DataStax OpsCenter Documentation

Definitions of alert metrics

From the Alerts area of OpsCenter Enterprise Edition, you can configure alert thresholds for a number of Cassandra cluster-wide, column family, and operating system metrics. This proactive monitoring feature is available only in OpsCenter Enterprise Edition.

Commonly watched alert metrics

OpsCenter provides the capability to configure alerts for the following most commonly watched Cassandra and system metrics.

Metric Definition
Node Down When a node is not responding to requests, it is marked as down.
Write Requests The number of write requests per second. Monitoring the number of writes over a given time period can give you and idea of system write workload and usage patterns.
Write Request Latency The response time (in milliseconds) for successful write operations.
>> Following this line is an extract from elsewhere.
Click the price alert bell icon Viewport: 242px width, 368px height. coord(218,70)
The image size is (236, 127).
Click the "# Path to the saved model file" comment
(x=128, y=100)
The time period starts when a node receives a client write request, and ends when the node responds back to the client.
Read Requests The number of read requests per second. Monitoring the number of reads over a given time period can give you and idea of system read workload and usage patterns.
Read Request Latency The response time (in milliseconds) for successful read operations. The time period starts when a node receives a client read request, and ends when the node responds back to the client.
CPU Usage The percentage of time that the CPU was busy, which is calculated by subtracting the percentage of time the CPU was idle from 100 percent.
Load Load is a measure of the amount of work that a computer system performs. An idle computer has a load number of 0 and each process using or waiting for CPU time increments the load number by 1.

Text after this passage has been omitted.